Baca berita dengan sedikit iklan, klik di sini
INFO NASIONAL – Kebijakan kenaikan Pajak Pertambahan Nilai (PPN) dari 11 persen menjadi 12 persen dianggap sebagai langkah yang strategis namun penuh tantangan. Menurut Ekonom Bank Permata, Josua pardede, kenaikan PPN ini bertujuan untuk memperkuat fiscal space guna mendukung keberlanjutan pertumbuhan ekonomi jangka panjang.
Indonesia selama ini memiliki tarif PPN yang relatif lebih rendah dibandingkan dengan negara lain. “Seperti misalnya rata-rata negara yang termasuk dalam Organisasi untuk Kerja Sama Ekonomi dan Pembangunan (Organisation for Economic Co-operation and Development/OECD) yakni sekitar 19 persen,” kata dia, belum lama ini.
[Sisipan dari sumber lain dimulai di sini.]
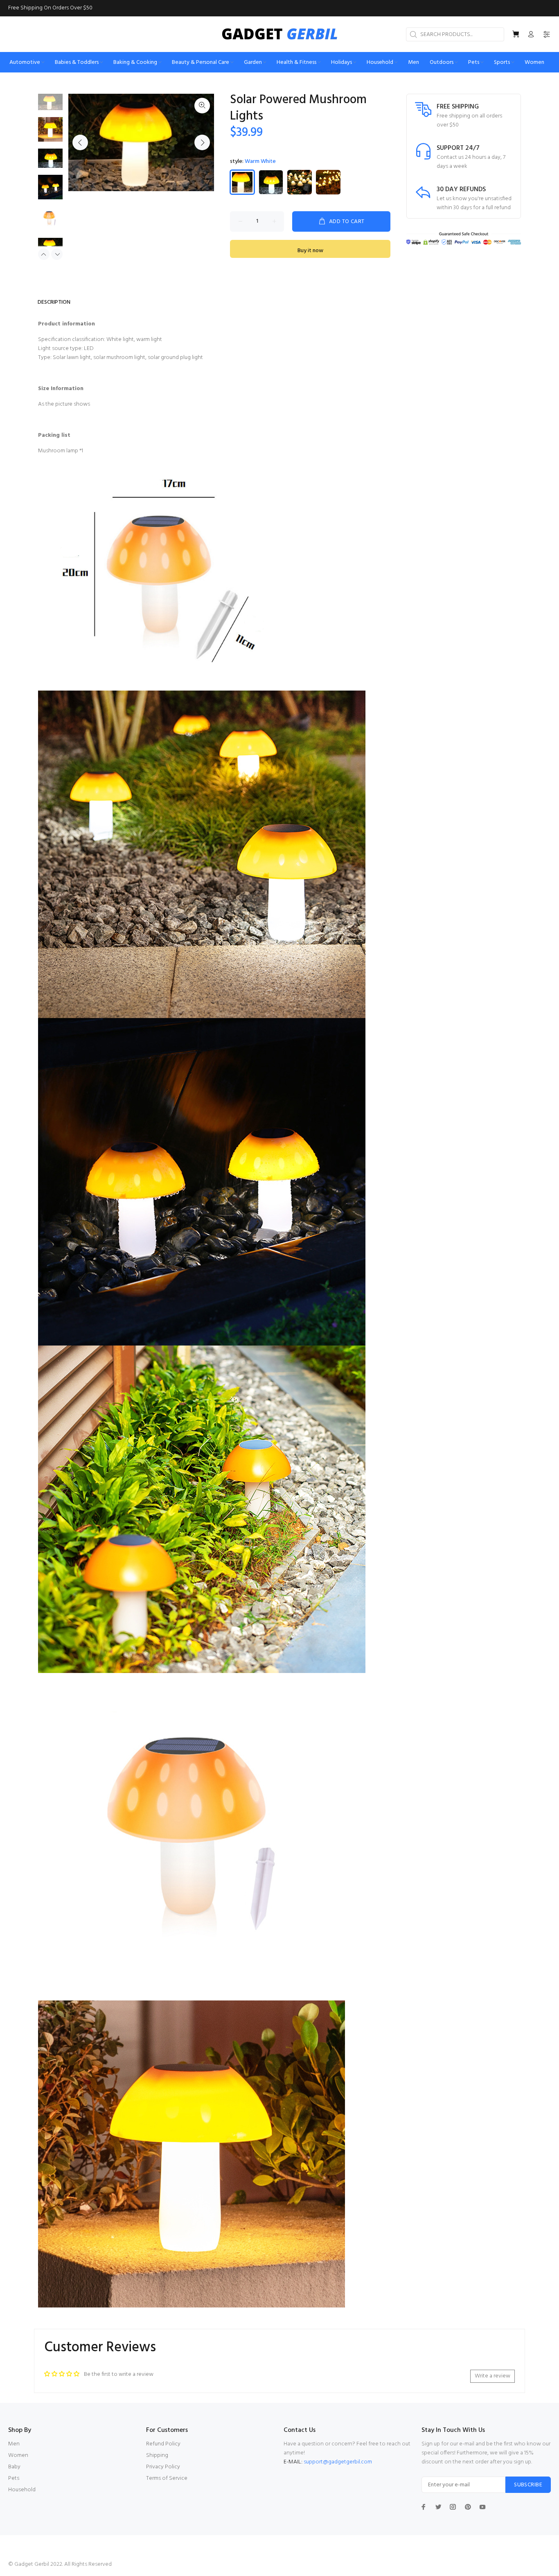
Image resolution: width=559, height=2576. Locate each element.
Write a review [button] (492, 2376)
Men (14, 2444)
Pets (13, 2478)
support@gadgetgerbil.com (338, 2462)
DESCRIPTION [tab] (54, 302)
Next (202, 142)
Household (22, 2490)
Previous (80, 142)
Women (18, 2455)
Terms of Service (166, 2478)
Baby (14, 2467)
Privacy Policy (163, 2467)
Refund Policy (163, 2444)
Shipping (157, 2455)
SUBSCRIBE (528, 2485)
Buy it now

Tarif PPN di negara maju seperti Prancis (20 persen), Inggris (20 persen), dan Jerman (19 persen) lebih tinggi dibandingkan rata-rata global dan juga Indonesia (12 persen per 2025). Namun, jika dibandingkan Vietnam, negara yang mempunyai julukan Negeri Naga Biru itu dan Indonesia memiliki beberapa perbedaan utama dalam hal sistem PPN.
“Vietnam menerapkan tarif PPN standar sebesar 10 persen, yang saat ini dikurangi menjadi 8 persen untuk barang tertentu hingga Juni 2025,” kata Josua. Selain itu, lanjut dia, tarif PPN 5 persen berlaku untuk barang dan jasa esensial seperti air bersih, bahan makanan, pakan ternak, dan perumahan rakyat, sementara tarif 0 persen diterapkan untuk ekspor.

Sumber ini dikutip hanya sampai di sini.